As undeniably heavy a statement as Skeletons is, the album is still a diverse affair, featuring dynamic peaks and valleys from end to end. “We wanted Skeletons to be a diverse record and reflect many of the different types of metal and other genres of music we all love in the band. But listening to the album now, it all feels cohesive and I’m really proud of that,” says the singer.

Besides its diversified influences and technical feats, Skeletons proves that Sirens and Sailors know their way around the kinds of arena-ready melodic hooks that are both timeless and instantly satisfying.
“Before we have final titles for our songs, we give them jokey working titles. ‘Not That Easy’ – one of the songs that ended up on the album – was originally called ‘Pop-Punk Song’ when we were working on it since it was so catchy and upbeat. I think when people listen to ‘Not That Easy’ on the album, they’ll understand why we originally had the pop-punk thing in our heads,” laughs Bihrle.

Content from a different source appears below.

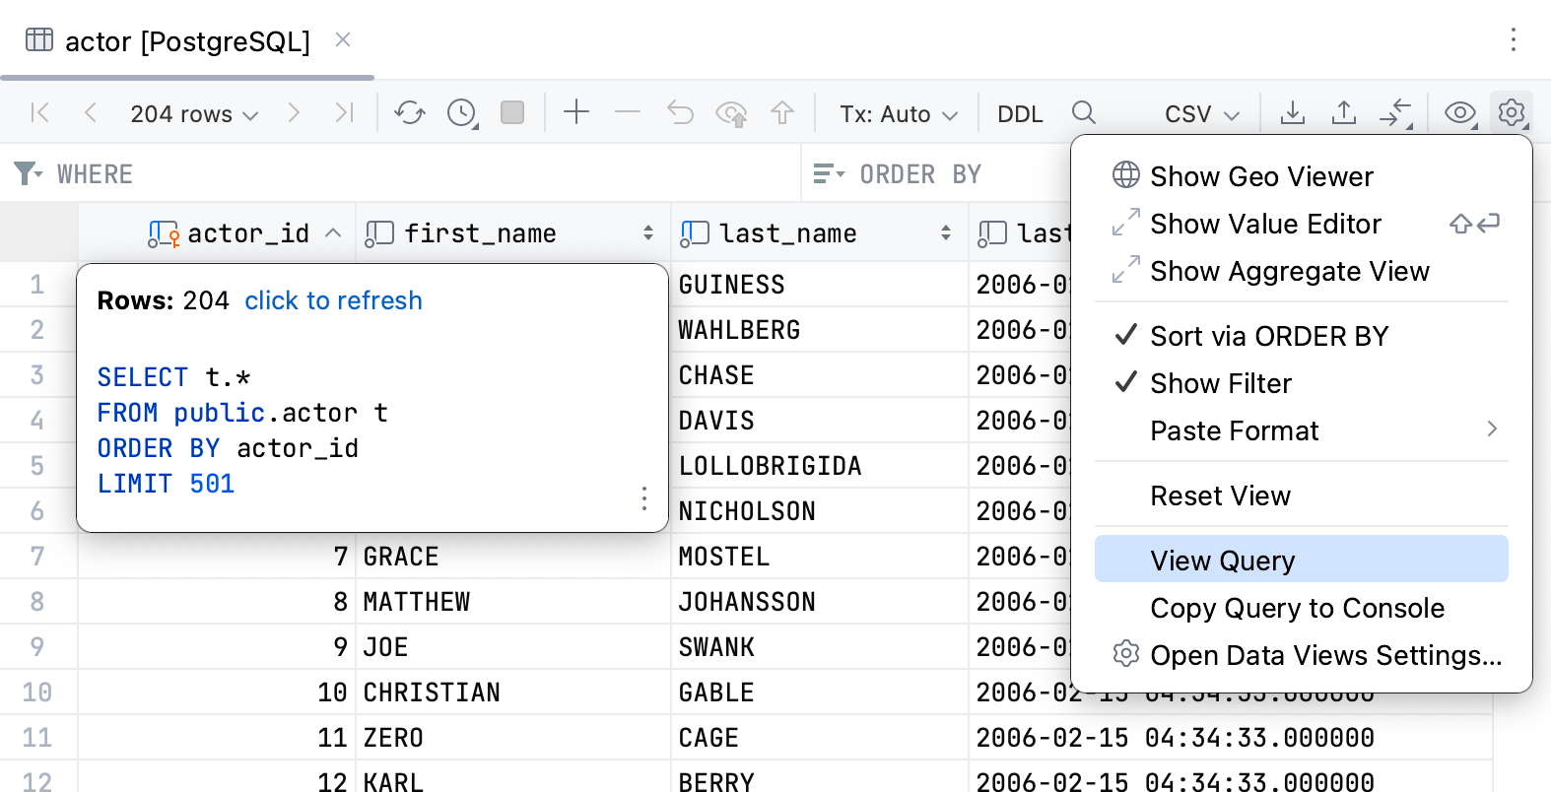Viewport: 1551px width, 792px height.
Task: Open the search magnifier in toolbar
Action: (x=1083, y=113)
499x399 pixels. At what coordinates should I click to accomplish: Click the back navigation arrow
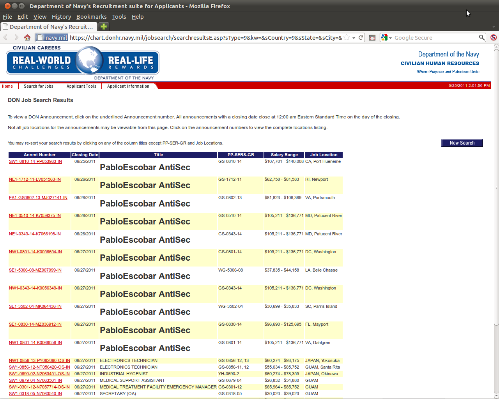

Sirens and Sailors also take a moment on Skeletons to pay tribute to their east coast, blue collar roots. “We’re extremely proud to be from Rochester and to be able to represent our city the way we do,” Bihrle says while discussing “Born & Raised (Flower City),” a relentlessly propulsive track on the album dedicated to their beloved city. Another standout moment on Skeletons that stays true to the band’s working class upbringing is “Exorcist,” a song featuring a particularly savage vocal from Bihrle. “I wrote that one during a time when I was working a job and struggling to find the money to be able to stay in the band and make it all work. I think that’s why my vocals sound so angry on that track.”

Bihrle’s show stopping vocal performances are matched in intensity by Golder and Lindsley’s dizzying guitar work, which blends spidery fret work and shred-crazed solos with the fluidity of jazz fusion. All in all, Skeletons transcends the metalcore label Sirens and Sailors have been tagged with in the past. “The album is a journey. If you listen to it from start to finish, you’ll see how it’s not just about one song or a single concept. We wanted the listener to sit with the record and take it all in as one complete thought. We weren’t worried about whatever people expected from us or a genre. I think we pulled it off.”